The Sizers structure this volume according to a series of verbs. After arguing that the nouns schools regularly use to set out their moral education goals — respect, integrity, and the like — are too large to be properly approached, they proffer several verbs that describe the practices, some real and some desired, of U.S. secondary schools. These verbs — modeling, grappling, bluffing, shoving, sorting, and fearing — are also the chapter titles and are intended to show how the design of schools can hinder or promote moral growth. Unlike other books about morality and youth, The Students Are Watching does not lambaste schools, teachers, and/or students for so-called immoral acts, but instead illustrates, through a series of vivid anecdotes, how the traditional structure of secondary schools, despite the best intentions of educators, can make real growth, learning, and change difficult for students. For example, the Sizers demonstrate compellingly that the huge teaching loads carried by most teachers in most schools mean they cannot know their students well. Structural changes that allow close relationships between teachers and students, the Sizers argue, would benefit the intellectual and moral growth of students. “Nothing is more important than that each student is known well and that the people who know each student have the authority and flexibility to act on that knowledge” (p. 110). One particular example, that of Dick Tomasino in the “Fearing” chapter, exemplifies this point clearly. Worried that his students are not keeping up with their reading, Dick threatens the class with a test of the book’s content. This threat propels some students to action, while it effectively paralyzes others. Dick’s huge teaching load makes it impossible for him to know which students are propelled by fear and which are shut down, and he therefore cannot know how best to motivate students or how to help them contend with imposed external pressures.

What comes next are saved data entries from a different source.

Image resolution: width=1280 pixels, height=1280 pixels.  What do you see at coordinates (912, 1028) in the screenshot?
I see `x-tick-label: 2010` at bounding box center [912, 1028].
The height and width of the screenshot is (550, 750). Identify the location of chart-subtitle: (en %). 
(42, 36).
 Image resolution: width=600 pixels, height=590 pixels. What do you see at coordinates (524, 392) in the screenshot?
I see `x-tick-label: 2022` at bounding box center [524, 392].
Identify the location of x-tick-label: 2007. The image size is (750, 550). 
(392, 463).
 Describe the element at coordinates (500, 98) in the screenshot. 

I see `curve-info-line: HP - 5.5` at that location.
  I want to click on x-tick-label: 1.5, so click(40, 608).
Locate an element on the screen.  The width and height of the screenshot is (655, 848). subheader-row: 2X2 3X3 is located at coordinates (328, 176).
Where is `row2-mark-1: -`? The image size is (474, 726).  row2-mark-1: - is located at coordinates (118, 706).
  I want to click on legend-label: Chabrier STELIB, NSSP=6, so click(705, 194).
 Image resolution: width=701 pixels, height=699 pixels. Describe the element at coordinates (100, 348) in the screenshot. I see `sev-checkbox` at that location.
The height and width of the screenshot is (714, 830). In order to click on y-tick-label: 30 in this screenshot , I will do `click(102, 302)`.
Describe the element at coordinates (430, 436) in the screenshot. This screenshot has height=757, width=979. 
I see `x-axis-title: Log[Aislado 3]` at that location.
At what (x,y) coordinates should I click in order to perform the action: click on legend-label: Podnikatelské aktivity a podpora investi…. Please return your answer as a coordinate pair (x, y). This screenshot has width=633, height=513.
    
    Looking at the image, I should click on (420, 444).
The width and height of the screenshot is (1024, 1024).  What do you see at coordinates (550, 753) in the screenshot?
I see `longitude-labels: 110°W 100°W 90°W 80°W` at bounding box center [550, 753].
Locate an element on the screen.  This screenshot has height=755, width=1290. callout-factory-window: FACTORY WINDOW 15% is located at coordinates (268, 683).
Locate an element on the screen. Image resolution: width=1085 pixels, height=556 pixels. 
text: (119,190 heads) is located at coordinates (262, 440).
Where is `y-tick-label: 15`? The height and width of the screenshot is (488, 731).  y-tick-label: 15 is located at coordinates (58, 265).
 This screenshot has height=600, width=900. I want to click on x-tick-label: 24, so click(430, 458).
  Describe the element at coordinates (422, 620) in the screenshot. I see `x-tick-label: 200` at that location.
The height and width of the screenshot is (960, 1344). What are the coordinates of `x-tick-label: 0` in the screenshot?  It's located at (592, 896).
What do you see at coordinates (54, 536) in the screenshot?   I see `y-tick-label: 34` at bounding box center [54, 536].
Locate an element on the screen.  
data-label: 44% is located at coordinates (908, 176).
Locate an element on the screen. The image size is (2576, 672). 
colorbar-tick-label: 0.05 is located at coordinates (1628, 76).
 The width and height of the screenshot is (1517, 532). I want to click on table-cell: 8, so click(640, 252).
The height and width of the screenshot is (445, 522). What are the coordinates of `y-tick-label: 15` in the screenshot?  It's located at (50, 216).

In addition to demonstrating how a school’s structure and practice can hinder student learning, the Sizers make clear other powerful lessons students learn from the structures of their schools and from the practices and actions of their teachers. For instance, what is the lesson when students are taught to call the custodian by his first name and the teachers by their last names? Or, what do students learn when their teacher, due to the overwhelming nature of her job, is forced to limit her preparation for class?
The structure of U.S. high schools is not regularly submitted to scrutiny. Instead, we take for granted the eight-period day, the traditional disciplines, the unnamed lunch lady. Many of the practices, and indeed the lack of scrutiny itself, offer students powerful lessons — some good, but many bad. A closer study of the habits of schooling might well benefit our students. The Sizers successfully show their readers that moral education is not a separate curriculum, but is instead deeply embedded in the life of a school.